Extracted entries
Start

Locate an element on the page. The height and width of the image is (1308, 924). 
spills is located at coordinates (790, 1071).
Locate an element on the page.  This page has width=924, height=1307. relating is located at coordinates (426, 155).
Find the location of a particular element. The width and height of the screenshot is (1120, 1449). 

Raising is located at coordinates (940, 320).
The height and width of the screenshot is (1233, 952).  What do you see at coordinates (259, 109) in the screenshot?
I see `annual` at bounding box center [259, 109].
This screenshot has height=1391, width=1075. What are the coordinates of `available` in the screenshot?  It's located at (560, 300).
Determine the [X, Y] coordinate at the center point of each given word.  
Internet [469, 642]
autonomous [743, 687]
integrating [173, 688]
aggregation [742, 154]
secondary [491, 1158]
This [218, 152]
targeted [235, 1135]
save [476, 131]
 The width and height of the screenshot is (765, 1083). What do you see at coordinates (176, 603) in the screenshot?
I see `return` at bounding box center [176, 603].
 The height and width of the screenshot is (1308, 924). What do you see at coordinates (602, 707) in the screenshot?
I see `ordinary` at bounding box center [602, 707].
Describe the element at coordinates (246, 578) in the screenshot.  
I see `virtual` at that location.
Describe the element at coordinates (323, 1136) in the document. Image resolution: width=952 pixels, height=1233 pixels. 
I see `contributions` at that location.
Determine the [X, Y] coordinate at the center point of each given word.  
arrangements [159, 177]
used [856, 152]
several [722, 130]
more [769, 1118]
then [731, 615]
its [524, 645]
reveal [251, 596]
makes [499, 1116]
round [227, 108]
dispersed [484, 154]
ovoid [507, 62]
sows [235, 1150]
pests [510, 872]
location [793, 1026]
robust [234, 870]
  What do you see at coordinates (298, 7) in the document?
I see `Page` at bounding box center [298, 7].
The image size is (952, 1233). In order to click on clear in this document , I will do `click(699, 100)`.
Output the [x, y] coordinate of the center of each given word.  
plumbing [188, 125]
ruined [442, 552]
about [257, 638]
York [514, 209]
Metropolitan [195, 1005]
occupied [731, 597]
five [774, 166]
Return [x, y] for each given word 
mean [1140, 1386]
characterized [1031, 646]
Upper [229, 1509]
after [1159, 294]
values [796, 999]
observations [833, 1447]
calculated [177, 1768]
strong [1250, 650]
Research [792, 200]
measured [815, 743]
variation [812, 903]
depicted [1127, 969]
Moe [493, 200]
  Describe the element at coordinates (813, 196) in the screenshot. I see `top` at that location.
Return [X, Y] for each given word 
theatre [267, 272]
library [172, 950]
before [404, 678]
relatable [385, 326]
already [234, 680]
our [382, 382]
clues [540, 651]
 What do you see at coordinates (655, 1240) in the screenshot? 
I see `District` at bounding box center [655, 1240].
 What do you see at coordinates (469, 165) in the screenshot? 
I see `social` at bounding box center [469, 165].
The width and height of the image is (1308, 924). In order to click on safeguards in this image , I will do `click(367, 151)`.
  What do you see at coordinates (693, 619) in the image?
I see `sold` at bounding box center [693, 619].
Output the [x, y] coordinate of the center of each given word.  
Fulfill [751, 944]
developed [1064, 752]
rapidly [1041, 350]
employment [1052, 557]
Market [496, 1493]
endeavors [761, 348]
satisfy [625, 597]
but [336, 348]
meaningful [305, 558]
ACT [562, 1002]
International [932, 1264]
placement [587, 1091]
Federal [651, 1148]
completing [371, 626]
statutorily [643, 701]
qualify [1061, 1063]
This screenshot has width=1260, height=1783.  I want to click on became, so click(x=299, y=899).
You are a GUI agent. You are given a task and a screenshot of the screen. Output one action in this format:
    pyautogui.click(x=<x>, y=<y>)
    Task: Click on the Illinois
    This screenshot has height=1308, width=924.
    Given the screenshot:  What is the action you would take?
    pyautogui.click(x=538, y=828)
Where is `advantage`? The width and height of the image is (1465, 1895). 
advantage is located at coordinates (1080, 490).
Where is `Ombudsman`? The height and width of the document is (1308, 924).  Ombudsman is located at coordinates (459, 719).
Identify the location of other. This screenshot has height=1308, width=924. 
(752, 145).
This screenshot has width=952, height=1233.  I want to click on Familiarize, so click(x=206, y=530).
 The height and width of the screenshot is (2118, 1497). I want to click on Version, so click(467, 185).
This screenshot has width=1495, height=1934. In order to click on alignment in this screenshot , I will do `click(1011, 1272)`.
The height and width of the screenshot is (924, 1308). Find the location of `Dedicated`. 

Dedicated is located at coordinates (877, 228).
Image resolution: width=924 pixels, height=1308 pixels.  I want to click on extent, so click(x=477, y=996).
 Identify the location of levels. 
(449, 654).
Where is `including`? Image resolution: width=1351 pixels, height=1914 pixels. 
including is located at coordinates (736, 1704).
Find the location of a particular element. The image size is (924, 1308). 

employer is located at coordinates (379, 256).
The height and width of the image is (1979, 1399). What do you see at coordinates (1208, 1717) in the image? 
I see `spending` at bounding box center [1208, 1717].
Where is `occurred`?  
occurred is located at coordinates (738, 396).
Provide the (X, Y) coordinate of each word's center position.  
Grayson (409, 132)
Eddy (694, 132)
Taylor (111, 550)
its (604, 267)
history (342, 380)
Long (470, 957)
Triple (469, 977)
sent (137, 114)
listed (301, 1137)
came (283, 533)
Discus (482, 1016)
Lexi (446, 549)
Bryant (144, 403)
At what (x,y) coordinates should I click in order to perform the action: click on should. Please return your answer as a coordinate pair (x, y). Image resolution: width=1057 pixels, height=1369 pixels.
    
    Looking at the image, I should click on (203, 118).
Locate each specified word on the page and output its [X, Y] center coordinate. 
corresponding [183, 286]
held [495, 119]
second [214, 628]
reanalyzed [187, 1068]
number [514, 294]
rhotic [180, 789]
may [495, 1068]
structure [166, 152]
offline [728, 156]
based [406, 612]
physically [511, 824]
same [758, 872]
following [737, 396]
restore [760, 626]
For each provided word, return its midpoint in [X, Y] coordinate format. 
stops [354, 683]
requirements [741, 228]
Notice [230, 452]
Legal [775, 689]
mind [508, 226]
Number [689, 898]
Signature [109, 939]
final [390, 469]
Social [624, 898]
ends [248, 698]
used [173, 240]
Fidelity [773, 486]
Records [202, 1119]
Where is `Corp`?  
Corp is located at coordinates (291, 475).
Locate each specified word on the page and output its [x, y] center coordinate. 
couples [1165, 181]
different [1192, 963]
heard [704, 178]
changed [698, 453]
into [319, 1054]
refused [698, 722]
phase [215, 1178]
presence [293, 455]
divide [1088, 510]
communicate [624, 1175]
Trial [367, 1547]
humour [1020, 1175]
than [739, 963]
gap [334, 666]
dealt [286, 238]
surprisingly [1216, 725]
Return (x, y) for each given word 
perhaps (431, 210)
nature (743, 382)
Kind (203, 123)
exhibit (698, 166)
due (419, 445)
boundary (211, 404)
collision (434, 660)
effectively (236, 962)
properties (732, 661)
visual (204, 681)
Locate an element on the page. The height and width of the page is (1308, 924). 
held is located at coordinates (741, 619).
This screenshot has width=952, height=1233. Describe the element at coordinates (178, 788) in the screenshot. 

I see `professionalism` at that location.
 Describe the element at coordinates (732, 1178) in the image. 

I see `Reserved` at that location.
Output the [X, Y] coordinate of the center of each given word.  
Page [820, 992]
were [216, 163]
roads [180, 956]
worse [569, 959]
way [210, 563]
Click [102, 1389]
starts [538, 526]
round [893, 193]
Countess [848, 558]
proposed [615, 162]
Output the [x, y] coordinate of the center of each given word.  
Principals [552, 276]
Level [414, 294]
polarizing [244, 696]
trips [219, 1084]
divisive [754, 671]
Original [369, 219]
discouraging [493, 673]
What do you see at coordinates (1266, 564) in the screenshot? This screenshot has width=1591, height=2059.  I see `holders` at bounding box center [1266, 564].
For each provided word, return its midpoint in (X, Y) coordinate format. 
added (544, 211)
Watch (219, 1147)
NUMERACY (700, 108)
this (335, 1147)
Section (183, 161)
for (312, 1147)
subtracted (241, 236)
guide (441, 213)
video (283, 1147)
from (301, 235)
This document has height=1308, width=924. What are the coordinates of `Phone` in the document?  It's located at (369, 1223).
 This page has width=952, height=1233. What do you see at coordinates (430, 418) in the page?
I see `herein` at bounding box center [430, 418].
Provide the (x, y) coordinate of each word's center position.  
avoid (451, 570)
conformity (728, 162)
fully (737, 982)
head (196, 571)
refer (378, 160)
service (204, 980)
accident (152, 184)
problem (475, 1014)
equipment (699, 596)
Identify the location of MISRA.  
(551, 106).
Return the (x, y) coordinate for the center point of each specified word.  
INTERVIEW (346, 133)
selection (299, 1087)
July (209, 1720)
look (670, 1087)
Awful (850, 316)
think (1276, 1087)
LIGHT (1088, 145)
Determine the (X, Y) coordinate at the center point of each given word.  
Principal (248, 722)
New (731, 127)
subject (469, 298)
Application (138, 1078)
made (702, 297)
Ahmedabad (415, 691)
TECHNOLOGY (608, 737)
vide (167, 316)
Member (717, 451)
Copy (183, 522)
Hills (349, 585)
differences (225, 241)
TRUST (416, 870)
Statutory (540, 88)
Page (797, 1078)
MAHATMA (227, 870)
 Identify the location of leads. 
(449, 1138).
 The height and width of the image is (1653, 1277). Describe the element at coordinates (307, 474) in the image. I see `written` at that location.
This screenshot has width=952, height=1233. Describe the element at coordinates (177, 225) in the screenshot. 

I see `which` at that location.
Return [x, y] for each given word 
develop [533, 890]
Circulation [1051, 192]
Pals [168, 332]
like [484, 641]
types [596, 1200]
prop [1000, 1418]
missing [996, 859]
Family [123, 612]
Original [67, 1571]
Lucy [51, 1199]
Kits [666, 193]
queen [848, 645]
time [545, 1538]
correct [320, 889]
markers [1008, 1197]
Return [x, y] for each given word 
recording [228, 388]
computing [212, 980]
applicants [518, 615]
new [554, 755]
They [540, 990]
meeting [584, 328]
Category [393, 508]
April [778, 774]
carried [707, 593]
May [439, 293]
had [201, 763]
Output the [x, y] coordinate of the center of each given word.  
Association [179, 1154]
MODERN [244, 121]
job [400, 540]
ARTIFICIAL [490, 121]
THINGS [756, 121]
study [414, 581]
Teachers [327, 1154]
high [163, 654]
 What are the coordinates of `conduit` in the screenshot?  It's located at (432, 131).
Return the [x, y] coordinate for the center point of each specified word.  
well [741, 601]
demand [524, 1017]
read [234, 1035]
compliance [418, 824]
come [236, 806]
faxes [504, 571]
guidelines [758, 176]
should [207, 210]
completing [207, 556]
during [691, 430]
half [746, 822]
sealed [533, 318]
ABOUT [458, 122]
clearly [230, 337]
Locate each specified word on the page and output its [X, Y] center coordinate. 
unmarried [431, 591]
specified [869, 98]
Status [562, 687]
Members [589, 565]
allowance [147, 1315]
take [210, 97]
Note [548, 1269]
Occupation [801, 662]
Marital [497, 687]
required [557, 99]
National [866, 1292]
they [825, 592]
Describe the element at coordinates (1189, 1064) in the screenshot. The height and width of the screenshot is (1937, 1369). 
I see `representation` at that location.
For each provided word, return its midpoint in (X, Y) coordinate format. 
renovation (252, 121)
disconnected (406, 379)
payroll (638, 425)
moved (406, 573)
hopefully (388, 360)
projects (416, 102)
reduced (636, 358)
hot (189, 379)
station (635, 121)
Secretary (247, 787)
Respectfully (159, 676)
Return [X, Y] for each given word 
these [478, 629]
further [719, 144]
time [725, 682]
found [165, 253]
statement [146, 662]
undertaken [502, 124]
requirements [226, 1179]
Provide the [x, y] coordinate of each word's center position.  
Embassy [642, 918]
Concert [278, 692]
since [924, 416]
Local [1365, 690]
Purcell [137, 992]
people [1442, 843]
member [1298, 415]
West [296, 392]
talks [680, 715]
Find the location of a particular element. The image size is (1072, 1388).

End

§ **Set task**
Rewrite everything from the line containing "requirements [741, 228]" down to the line containing "Corp is located at coordinates (291, 475)." as a JSON list of strings, one string per line, leaving out blank lines.

§ **Result for this task**
[
  "requirements [741, 228]",
  "Notice [230, 452]",
  "Legal [775, 689]",
  "mind [508, 226]",
  "Number [689, 898]",
  "Signature [109, 939]",
  "final [390, 469]",
  "Social [624, 898]",
  "ends [248, 698]",
  "used [173, 240]",
  "Fidelity [773, 486]",
  "Records [202, 1119]",
  "Where is `Corp`?  ",
  "Corp is located at coordinates (291, 475)."
]